• [TASK INSTRUCTIONS]: Your copy must hold every line of the records word for word. It must hold no pictures.

*** Opening EXCERPTED RECORDS ***

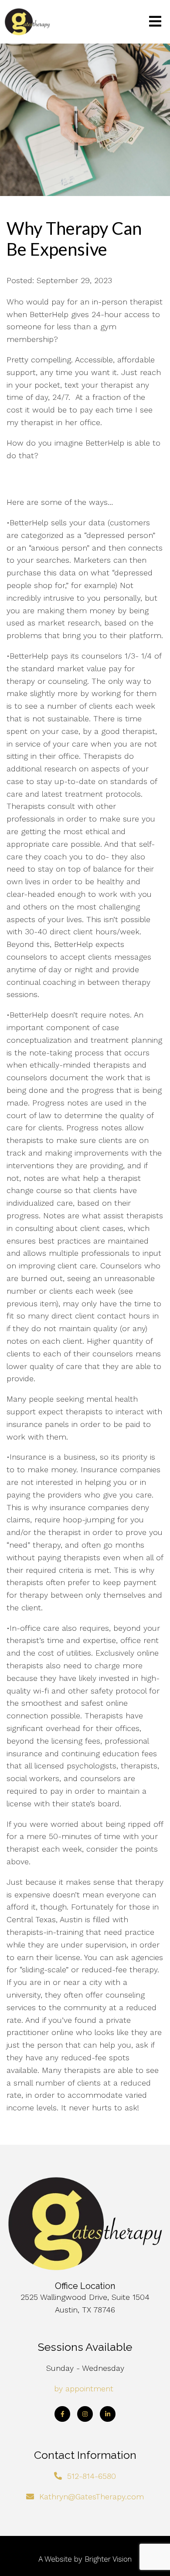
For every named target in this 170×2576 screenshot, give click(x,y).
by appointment (83, 2388)
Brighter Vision (108, 2559)
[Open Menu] (155, 22)
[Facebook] (62, 2414)
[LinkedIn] (108, 2414)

*** Closing EXCERPTED RECORDS ***

• [OUTPUT FOR THIS EXERCISE]:
For every named target in this 170×2576 screenshot, give click(x,y).
by appointment (83, 2388)
Brighter Vision (108, 2559)
[Open Menu] (155, 22)
[Facebook] (62, 2414)
[LinkedIn] (108, 2414)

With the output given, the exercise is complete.